§ **Assigned task**
Answer with the number of lines in the records that contain "آپلود" and with nothing else.

[Entries taken from a collection]
BEGIN

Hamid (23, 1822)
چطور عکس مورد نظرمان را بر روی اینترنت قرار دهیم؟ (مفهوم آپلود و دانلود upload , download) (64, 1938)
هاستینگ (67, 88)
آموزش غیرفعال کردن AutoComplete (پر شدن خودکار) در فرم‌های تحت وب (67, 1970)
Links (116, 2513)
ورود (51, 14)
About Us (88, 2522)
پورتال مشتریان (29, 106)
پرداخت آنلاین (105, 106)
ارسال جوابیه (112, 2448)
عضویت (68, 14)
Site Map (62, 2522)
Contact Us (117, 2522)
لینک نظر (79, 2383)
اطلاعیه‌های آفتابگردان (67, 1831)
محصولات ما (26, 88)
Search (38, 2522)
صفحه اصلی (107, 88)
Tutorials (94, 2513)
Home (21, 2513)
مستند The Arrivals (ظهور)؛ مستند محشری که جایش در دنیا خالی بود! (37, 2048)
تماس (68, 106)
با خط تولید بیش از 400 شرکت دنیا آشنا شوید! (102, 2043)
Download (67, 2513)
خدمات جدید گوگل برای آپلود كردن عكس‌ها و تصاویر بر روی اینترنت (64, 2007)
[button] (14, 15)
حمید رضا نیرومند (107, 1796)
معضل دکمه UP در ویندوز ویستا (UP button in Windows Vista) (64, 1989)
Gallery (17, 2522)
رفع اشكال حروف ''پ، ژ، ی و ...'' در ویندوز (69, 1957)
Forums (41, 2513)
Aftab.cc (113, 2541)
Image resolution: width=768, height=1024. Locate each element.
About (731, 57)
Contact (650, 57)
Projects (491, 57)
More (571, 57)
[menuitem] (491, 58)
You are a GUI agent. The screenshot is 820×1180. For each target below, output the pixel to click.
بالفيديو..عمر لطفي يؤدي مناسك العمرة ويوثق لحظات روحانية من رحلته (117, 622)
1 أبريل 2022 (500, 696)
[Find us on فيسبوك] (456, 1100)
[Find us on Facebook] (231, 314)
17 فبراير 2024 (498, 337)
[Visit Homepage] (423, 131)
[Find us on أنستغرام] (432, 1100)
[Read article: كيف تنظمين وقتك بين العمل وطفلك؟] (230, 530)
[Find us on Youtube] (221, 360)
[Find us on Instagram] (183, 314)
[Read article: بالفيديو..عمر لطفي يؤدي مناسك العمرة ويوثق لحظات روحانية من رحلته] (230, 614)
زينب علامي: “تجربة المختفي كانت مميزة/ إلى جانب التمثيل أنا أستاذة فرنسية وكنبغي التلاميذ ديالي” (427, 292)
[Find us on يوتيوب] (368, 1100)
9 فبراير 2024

END

§ **Solution**
2